The sinking of the Mary Rose warship: a medieval mystery solved? (via sciencedirect – free for now at least)

Its contents mean I have to revise my previous verdict – but not retract it. There is still nothing like enough evidence presented in favour of the “language barrier” sinking hypothesis. Let’s take a look at what’s presented:

The great bulk of the article is given over (naturally enough for a science journal) to the science itself of showing that there were indeed southern Europeans on board that ship. The results are not (for me at least) in question. It’s their conclusions I have reservations over. We do get more detail on the methodology – there are two different climate-related baselines that can be applied to the tests made. One uses modern-day data, the other is a best guess attempt to use values that might more accurately reflect the climate of the 16th century. This means that the two-thirds figure cited on TV and in the press is an upper limit, not a definitive figure. Using the present-day data, the number of non-Britons on board falls to one-third. So the actual percentage could be anywhere between 33% to 63% of those on board being non-Brits. This doesn’t destroy the hypothesis on its own, but it does diminish it, and increase the chance (as I pointed out in the previous piece) that the individuals identified were not sailors but mercenary soldiers (and so not responsible for any misunderstood order or failure of seamanship).
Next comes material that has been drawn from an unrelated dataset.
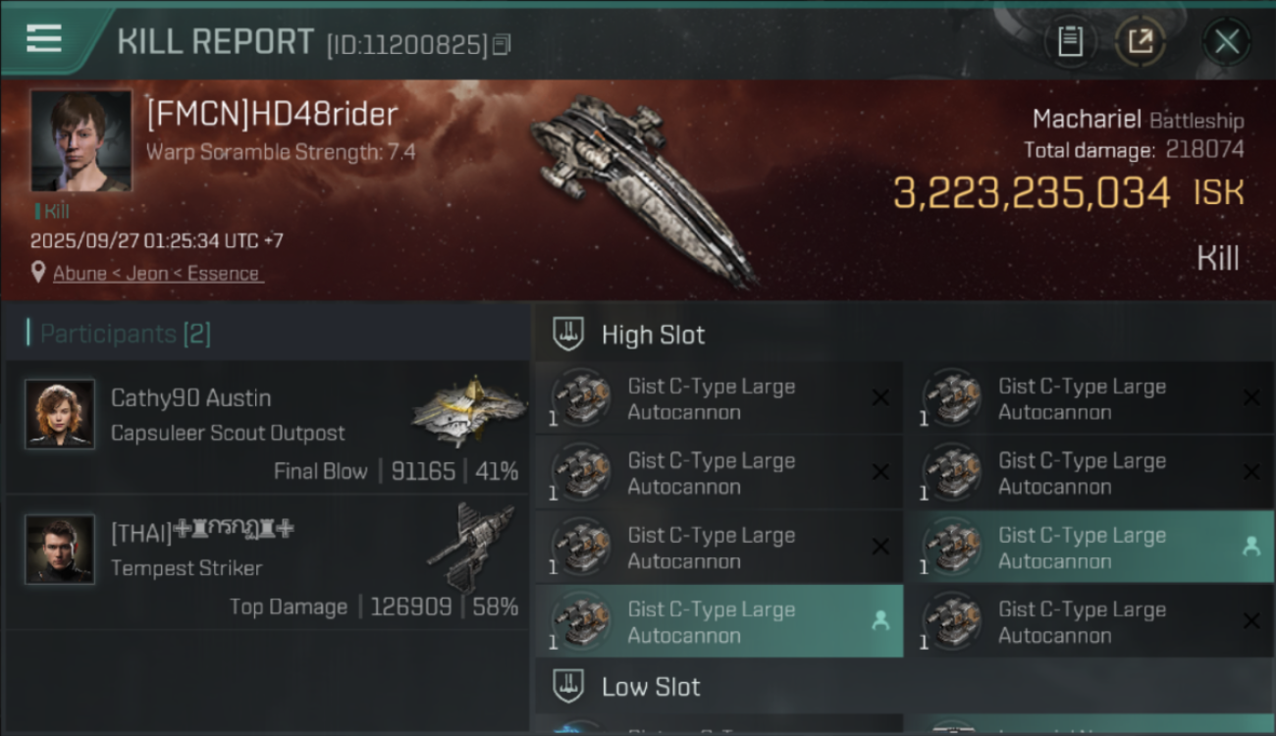Select highlighted autocannon in right column
This screenshot has width=1276, height=736.
pyautogui.click(x=1089, y=548)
Another clarification is that the samples were taken from all over the ship, which the authors point out makes the results representative of the whole crew. This is true. However, as they also point out, the skeletal remains have been scattered all over the ship. Bearing in mind that just under half the ship’s complement were soldiers, it is perfectly possible that every one of those European skeletons was a soldier. It is of course possible that some or all of them were sailors, but this has simply not been proven.
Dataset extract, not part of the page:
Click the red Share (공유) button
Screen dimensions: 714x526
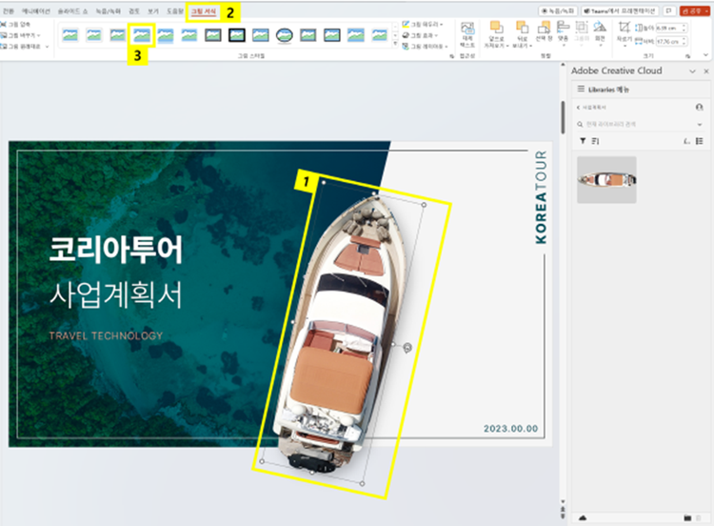pos(693,10)
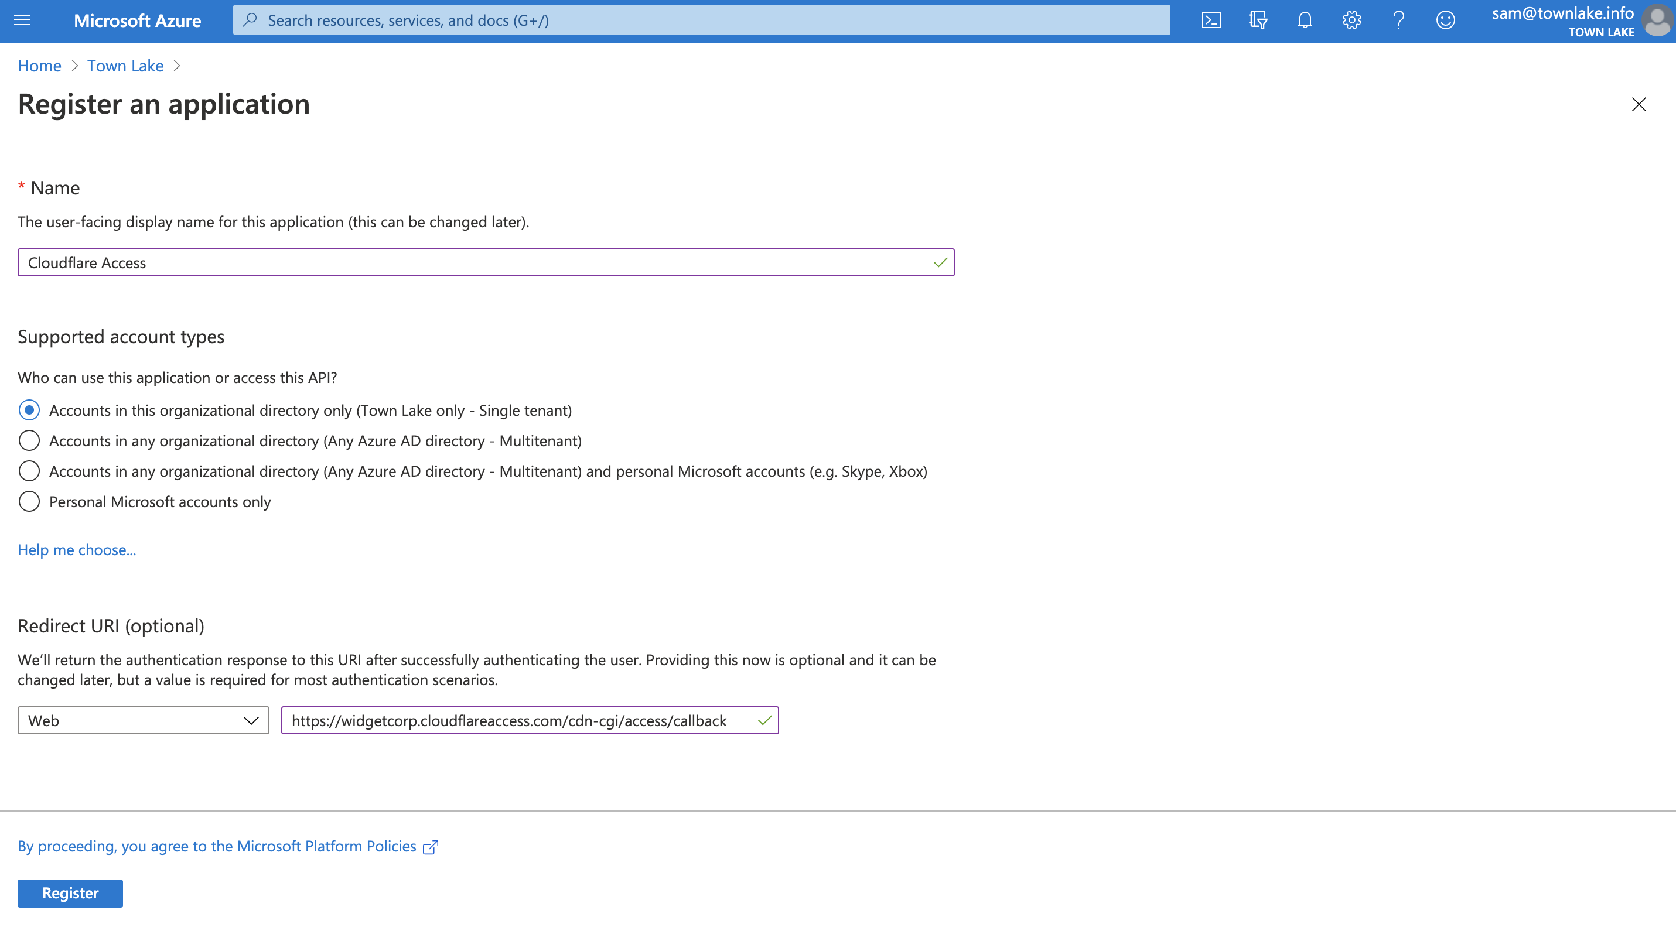
Task: Click the settings gear icon
Action: click(x=1352, y=21)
The hypothesis itself really comes only in the conclusion, and demands just as much of a leap of logic as the watered-down media version we’ve already seen. Even taking for granted that the figure is indeed 63% and not 33% or somewhere in between, here is what this team has NOT given any evidence for:

  • That a significant number of those men were sailors.
  • That some or all of them were not conversant in English (which really stretches credulity IMO).
  • That there was an order issued that was misunderstood (i.e. to close the gunports or to make a shallow turn).
  • That there was an order issued to BE misunderstood*
  • That any such order would have been issued verbally and not with the bosun’s call (conveniently ignored in the article).
  • That Sir George Carew’s famous quote has anything to do with foreigners (“knaves” being pretty much an equal-opportunity insult of the day).

*The original TV claim involved a misunderstood order to close gunports, but the article does not go out on this particular limb. Instead it cites a general “state of disarray” and “maelstrom of miscommunication” leading to an overly steep turn that along with open waterline gunports and a gust of wind, is thought to have sunk the ship.
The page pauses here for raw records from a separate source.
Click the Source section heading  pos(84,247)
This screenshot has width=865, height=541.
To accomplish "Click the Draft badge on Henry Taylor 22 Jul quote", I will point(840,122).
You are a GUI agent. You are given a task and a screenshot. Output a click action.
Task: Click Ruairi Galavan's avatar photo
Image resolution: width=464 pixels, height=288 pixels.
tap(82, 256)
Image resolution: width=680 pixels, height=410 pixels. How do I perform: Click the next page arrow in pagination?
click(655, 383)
Here we have yet another logical leap. There is no clear connection between any proposed breakdown in communication, and the crew executing too hard a turn. They would have to not only be poor English speakers, but poor seamen as well. Tsk, those dastardly foreigners, eh? The Daily Mail would approve of the level of confidence on display about the competence of these supposed overseas mariners.

The authors do admit that;

“…this suggestion was at first contentious and it prompted further historical enquiries.”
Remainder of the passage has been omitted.